Artist of the Month: Afreen Gandhi ’15

Photo by Kyle Kaplan '15 | Artist of the Month Afreen Gandhi

Photo by Kyle Kaplan ’15 | Artist of the Month Afreen Gandhi

Kyle Kaplan ’15
Arts Editor

KK: When did you start to work on your most recent play, Mehru, and why? I’m assuming that, since your mother wrote a collection of short stories, you had a number to choose from. What about the one you produced for this weekend appealed to you? Was there a specific experience?

AG: I started working on Mehru in January of Spring 2012 in Professor Andrea Hairston’s Screenwriting class. Yes, my mother Nighat M. Gandhi wrote a collection of short stories in Ghalib at Dusk & Other Stories, but I really liked this one because I could closely identify with it. It is based in my hometown Allahabad, where I grew up, and many of the visuals described in the screenplay come from what I have seen and experienced while growing up. I thought it would be a great short telefilm to write about. The traffic, the fields and bullock carts are all a part of my upbringing. I also know who this story is based on, so I could visualize everything clearly while writing it.

KK: How long have you been writing plays? Do you identify as a creative writer who likes to write in a number of different forms, or do you specifically prefer to write for theatre?

AG: I have been writing plays since my senior year of high school in 2010. I do identify as a creative writer, but my focus is on adaptations. Taking an idea or inspiration from one source and transforming it into another or giving it a completely different flavor that I most identify with is what I am really passionate about. I prefer to write for theater and film but would also like to gradually drift towards short stories.

KK: Do you act as well as write plays?

AG: Yes, I do act, but haven’t had much of an opportunity since I came to Smith. After I tried out for many auditions [during] my [first] two years at Smith and didn’t get in, I just firmly chose directing as a focus and created opportunities for myself to direct plays and films. Since fall 2012, I have directed two documentaries and three plays here at Smith and several back home during the summer. I am very happy that through support from EKTA, the South Asia Concentration and STC, I could direct Family Duty last fall, which was centered on women’s mental health care and the joint family system in India.
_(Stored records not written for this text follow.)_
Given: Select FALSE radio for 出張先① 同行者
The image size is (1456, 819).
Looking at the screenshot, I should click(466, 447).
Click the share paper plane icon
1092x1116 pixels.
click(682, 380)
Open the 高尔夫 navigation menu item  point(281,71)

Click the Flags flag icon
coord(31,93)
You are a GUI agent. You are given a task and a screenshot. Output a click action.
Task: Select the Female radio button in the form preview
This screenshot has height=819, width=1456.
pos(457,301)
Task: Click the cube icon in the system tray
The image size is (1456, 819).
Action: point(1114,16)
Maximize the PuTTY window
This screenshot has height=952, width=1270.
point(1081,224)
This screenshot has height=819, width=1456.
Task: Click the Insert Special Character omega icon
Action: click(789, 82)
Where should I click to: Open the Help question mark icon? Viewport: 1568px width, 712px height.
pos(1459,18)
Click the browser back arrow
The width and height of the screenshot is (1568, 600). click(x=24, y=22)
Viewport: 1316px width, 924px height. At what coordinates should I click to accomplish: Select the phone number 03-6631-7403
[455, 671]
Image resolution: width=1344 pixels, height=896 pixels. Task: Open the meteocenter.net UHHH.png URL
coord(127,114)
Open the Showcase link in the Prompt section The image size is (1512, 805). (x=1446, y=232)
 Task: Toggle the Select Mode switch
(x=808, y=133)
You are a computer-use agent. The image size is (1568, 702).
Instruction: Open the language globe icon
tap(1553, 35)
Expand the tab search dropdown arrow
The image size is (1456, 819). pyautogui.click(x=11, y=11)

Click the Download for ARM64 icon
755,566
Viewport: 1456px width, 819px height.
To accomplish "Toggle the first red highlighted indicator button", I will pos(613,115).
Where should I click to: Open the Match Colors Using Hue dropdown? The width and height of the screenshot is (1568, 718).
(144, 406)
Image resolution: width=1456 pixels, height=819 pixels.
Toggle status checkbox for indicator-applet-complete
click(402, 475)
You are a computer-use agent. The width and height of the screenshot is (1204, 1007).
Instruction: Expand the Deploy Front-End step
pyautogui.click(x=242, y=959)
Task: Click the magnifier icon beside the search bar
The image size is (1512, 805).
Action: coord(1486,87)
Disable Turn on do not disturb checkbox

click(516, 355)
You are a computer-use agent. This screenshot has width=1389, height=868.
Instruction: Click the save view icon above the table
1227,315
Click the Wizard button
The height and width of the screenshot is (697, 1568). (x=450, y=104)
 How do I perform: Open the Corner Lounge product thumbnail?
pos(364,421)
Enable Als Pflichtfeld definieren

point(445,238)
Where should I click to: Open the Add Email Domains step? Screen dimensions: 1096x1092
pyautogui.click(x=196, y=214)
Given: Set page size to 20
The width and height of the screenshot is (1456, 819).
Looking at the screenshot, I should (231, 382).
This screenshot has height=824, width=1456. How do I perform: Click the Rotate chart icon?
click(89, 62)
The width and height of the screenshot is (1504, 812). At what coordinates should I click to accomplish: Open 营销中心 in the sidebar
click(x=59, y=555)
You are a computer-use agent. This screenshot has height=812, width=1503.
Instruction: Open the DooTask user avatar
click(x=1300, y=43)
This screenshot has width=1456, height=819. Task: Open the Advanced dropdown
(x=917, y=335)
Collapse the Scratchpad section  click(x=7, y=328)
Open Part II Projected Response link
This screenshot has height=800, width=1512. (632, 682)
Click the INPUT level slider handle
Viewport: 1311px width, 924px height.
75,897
It was Smith’s first South Asian play.

KK: Could you describe your creative process? When do you realize there’s something you have to write, and why must you write it? How long does the completion of a project usually take you, and have you ever collaborated with another playwright?

AG: My creative writing process begins once I read something I really like; then I begin adapting it or visualizing it on stage or on camera and start writing. Usually my mother or someone like Professor Hairston guides me through my work, helping with editing and developing ideas.

KK: How much of your work has to do with cross-cultural narratives? Do you specifically focus on the culture you grew up with and its values, or do you like to explore the similarities and differences between what you grew up with and other cultures?

AG: Almost all of my work has to do with cross-cultural narratives. And yes, I do specifically identify with the South Asian culture that I have grown up with. It’s very close to my heart and my social upbringing always impacts my work. The values, languages and dialects – even things like the seasons – add to my written and performance work. But, on the other hand, I have explored how issues in South Asia are universal and how one can create performance pieces that not just South Asians, but people from across the globe will identify with. I strongly feel that the issues are the same, no matter which culture, religion or class you delve deep into.

KK: Seeing as you’re a junior, what other projects can we look forward to?

AG: Well, currently I am adapting and directing Vjiay Tendulkar’s Kamala, which will be staged at Smith College in Hallie Flanagan Studio in [the] Mendenhall [Center for the Performing Arts] on Feb. 28 and March 1 and 6–8, 2014. This is a directing project advised by Ellen Kaplan and Andrea Hairston in the Theater department. I have adapted this play, which is inspired by a real journalism scandal in India that occurred in 1981.